The strategy of long-context continual pretraining builds upon the existing knowledge and architecture of LLAMA 2, rather than starting from scratch with long sequences. This approach is less resource-intensive and time-efficient, showcasing notable improvement in long-context tasks. It utilizes a dataset where long texts are upsampled, providing a solid foundation for the LLAMA models to handle extended contexts efficiently.

Furthermore, the research uncovers a significant between performance improvement and context length, indicating continual performance improvement as the context length increases, up to 32,768 tokens.

A Glimpse into the Training Arena

The training regime embarked upon was both simple and cost-effective. A total of 400 billion tokens, formed as long training sequences, were utilized to train the existing LLAMA 2 model. The smaller 7B/13B variants were trained with 32,768-token sequences while the larger 34B/70B variants with 16,384-token sequences. The positional encoding modifications were a cornerstone to ensure the model's adeptness at attending to longer sequences.

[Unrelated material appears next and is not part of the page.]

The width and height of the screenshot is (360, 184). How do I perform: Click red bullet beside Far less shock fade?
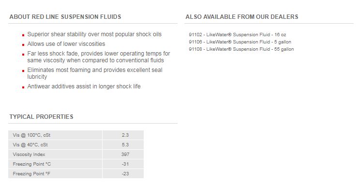pyautogui.click(x=23, y=55)
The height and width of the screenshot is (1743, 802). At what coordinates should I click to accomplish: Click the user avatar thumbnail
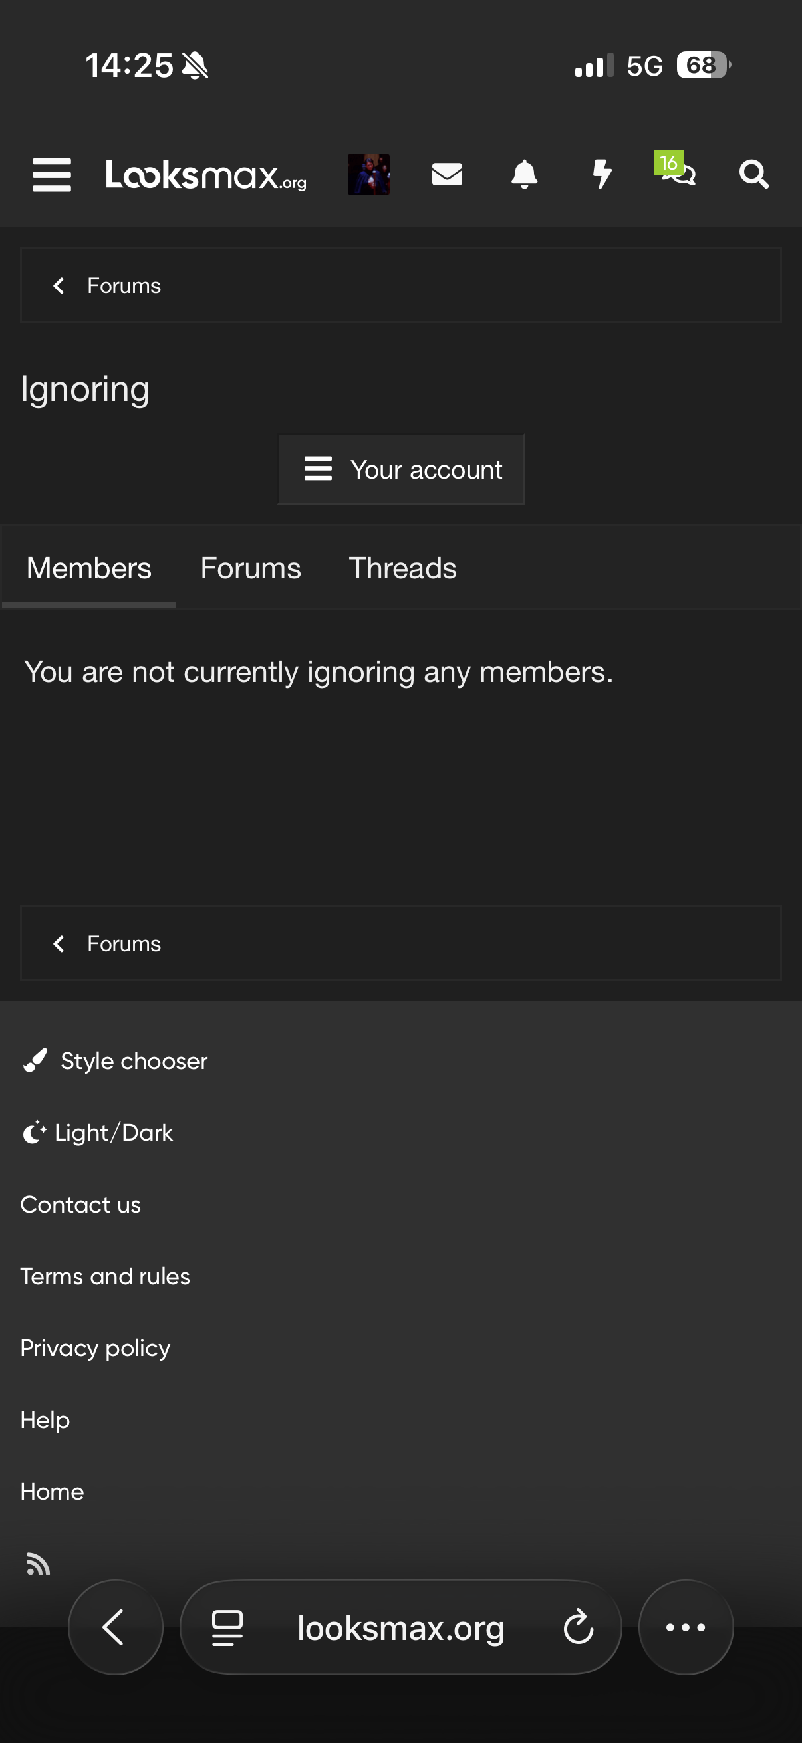(368, 175)
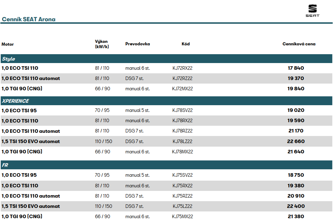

Instruction Tuning for Long-Context Tasks

Instruction tuning emerged as a key ingredient in navigating the challenges of LLM alignment, especially under long-context scenarios. A simple yet effective approach leveraging a pre-built short-prompt dataset exhibited surprising efficacy on long-context benchmarks.

Comparative Analysis and Results

When pitted against benchmarks, the LLAMA 2 models trained with long sequences showcased significant improvements, especially on long-context tasks. The end result was a chat model, devoid of any human-annotated data, displaying a stronger overall performance than gpt-3.5-turbo-16k and other open-source models across a suite of long-context benchmarks. However, when thrown in the ring with the GPT-4 32K model, the LLAMA 2 Long 70B model fell short, indicating there's still ground to cover.

Source: **Effective Long-Context Scaling of Foundation Models**

Paper Link

Bridging the Future: LLMs in Complex Use Cases and Beyond

The narrative of LLMs is evolving rapidly with each passing day. They now stand on the verge of serving more intricate use cases, from analyzing knowledge-rich documents to powering more genuine chat interactions. This expedition of Meta reflects not just a technical advancement but a step towards a future where human-digital interactions are more intuitive and enriched.

The journey of extending LLAMA 2 to 32k tokens while keeping an eye on GPT models reflects a competitive spirit driving the field towards uncharted territories. The ingenuity in training methodologies and instruction tuning, as demonstrated, not only propels LLAMA 2 closer to the prowess of GPT but also lights the way for future endeavours in the domain.